Side note: Early in private browsing, the label porn mode was often used as a synonym to describe what many writers and reporters assumed was the primary application of the feature. The term has fallen out of favor.
To open what Safari calls a Private Window on a Mac, users can do a three-key combination of Command-Shift-N, the same shortcut Chrome adopted. Otherwise, a window can be called up by selecting the File menu and clicking on New Private Window.

From the File menu in Safari, selecting New Private Window gets you started.
Apple
Safari tags each Private Window by darkening the address bar. It also issues a reminder of what it does — or more accurately — what it doesn’t do. “Safari will keep your browsing history private for all tabs of this window. After you close this window, Safari won’t remember the pages you visited, your search history or your AutoFill information,” the top-of-the-page note reads. The warning is more terse than those of other browsers and omits cautions about still-visible online activity.

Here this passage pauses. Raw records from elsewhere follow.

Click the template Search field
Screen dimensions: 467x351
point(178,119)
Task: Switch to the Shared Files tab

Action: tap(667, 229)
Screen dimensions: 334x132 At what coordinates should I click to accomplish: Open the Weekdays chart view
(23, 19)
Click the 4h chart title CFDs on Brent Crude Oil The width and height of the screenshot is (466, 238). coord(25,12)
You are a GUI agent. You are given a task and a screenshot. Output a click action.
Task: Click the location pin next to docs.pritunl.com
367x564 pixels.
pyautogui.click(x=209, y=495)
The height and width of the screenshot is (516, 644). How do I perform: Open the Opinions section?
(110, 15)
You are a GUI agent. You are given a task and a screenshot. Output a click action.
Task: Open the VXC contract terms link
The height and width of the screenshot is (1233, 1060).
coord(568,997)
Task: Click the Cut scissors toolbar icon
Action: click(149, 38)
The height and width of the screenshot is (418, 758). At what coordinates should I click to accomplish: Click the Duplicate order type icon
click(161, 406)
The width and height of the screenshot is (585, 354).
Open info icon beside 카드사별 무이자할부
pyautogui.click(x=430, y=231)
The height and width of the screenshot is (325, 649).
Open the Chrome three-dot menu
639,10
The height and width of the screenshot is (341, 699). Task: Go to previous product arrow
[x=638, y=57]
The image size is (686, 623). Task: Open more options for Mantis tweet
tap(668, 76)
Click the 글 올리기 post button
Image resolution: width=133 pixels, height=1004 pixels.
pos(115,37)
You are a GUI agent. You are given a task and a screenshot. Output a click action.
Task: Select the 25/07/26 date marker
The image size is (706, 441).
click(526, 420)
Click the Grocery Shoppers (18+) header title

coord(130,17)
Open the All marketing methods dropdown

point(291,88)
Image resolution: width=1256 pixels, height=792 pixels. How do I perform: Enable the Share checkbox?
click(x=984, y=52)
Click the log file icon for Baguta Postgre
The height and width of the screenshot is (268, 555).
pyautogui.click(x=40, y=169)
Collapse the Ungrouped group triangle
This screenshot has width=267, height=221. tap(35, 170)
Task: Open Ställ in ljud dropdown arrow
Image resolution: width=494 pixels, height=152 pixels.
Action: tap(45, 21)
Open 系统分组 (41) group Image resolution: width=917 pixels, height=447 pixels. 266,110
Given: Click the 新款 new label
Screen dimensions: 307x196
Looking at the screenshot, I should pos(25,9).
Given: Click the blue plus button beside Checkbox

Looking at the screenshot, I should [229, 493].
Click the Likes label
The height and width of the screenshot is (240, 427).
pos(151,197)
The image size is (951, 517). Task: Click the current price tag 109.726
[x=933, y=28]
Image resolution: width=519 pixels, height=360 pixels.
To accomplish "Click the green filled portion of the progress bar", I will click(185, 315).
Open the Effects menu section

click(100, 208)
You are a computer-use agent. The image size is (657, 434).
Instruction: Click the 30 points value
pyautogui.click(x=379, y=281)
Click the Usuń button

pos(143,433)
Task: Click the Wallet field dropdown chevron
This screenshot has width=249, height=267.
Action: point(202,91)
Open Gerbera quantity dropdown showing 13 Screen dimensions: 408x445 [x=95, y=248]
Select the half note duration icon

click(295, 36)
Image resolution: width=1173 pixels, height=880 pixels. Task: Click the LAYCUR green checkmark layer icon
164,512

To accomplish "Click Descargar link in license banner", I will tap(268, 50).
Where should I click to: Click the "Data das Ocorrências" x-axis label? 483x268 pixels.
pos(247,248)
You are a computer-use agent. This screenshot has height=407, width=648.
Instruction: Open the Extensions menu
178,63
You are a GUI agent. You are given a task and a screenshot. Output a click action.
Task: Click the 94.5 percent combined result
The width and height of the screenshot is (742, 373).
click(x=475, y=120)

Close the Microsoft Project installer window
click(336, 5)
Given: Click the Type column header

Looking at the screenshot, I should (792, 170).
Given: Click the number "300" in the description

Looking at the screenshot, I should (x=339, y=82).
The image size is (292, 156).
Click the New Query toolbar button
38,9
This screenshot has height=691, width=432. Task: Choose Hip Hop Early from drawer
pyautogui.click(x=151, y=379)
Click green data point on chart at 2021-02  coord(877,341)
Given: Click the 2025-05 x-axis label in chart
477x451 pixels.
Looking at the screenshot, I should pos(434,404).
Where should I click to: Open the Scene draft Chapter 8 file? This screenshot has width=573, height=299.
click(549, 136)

The darkened address bar at the top — and the Private button in the left window corner — signal that this Safari window is for private browsing.
Apple
Like Firefox, Safari automatically engages additional privacy technologies, whether the user browses in standard or private mode. Safari’s Intelligent Tracking Protection (ITP), which has been around for nearly a decade and repeatedly upgraded, now blocks all third-party cookies, among other components advertisers and services use to track people as they bounce from one site to another. ITP is controlled by a single on-off switch — on is the default — found in Preferences under the Privacy icon. If the Website tracking: box is checked to mark Prevent cross-site tracking, ITP is on.

Switching on cross-site tracking enables Safari’s Intelligent Tracking Protection, which blocks a wide variety of bits advertisers try to use to follow you around the web while you’re using a Private Window.
Apple
A link can be opened directly to a Private Window by right-clicking, then selecting Open Link in New Private Window. Close a Private Window just as any Safari window, by clicking the red dot in the upper left corner of the browser frame.
Pro tip: Once in a Safari Private Window, opening a new tab — either by clicking the + icon at the upper right or by using the Command-T key combo — omits the Private Browsing Enabled notice. (The darkened address bar remains as the sole indicator of a private browsing session.) Other browsers, such as Firefox, repeat their cautionary messages each time a tab is opened in an incognito session.